I’ll be the first to admit it: I am broken, imperfect, and faulty. I plaster on happy false pretenses, not only to keep people out, but also to try and convince myself that I’m okay. But the more and more I am around friends, coworkers, and family members, the more I see the brokenness that saturates our society. And slowly but surely, I am beginning to recognize the brokenness amongst my peers as they begin to open up and let me past their walls. Sure enough, the more I witness my peers’ imperfections, the more I am forced to examine my own walls and brokenness. And eventually, I am able to allow some of my peers past my own walls. And through this all, I have become a little more healed.

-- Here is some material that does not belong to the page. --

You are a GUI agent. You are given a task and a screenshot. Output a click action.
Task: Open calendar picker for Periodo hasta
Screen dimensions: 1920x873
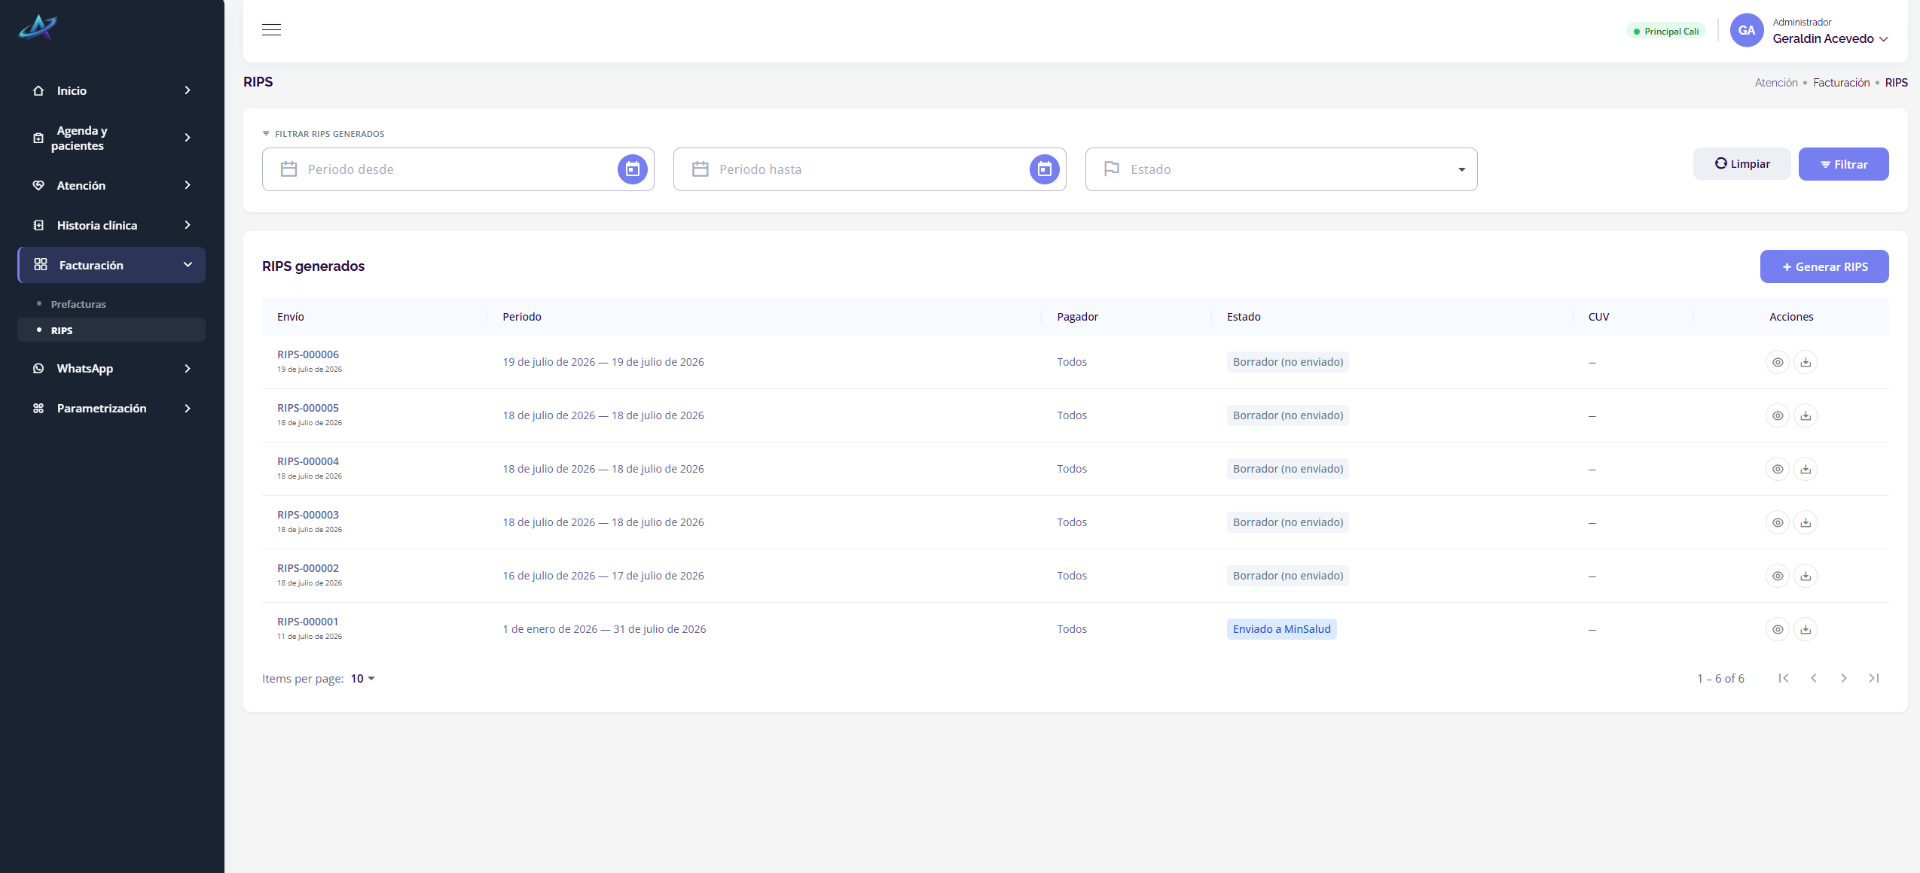coord(1044,170)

This blog might seem totally off-target for you. And if that’s where you’re at, that is okay. What I’m attempting to say might seem disjointed and confusing, and if that is so, all I can say is that this is where I’m at in my life. If this post made absolutely no sense to you, I would encourage you to give it another try and read it again. Sometimes you might be able to pull a little drop of diamond advice out of the mess and roughness.
In the end, we are all mismatched and broken. We hide our imperfections past walls of insecurities. We try and appear perfect, but on the inside we all hide the hurt we’ve been harboring. The best way to heal is to let others past our walls and let them see our brokenness. As soon as we begin to be honest with others, the more we become honest with ourselves, and the sooner we discover that everyone is really in the same boat.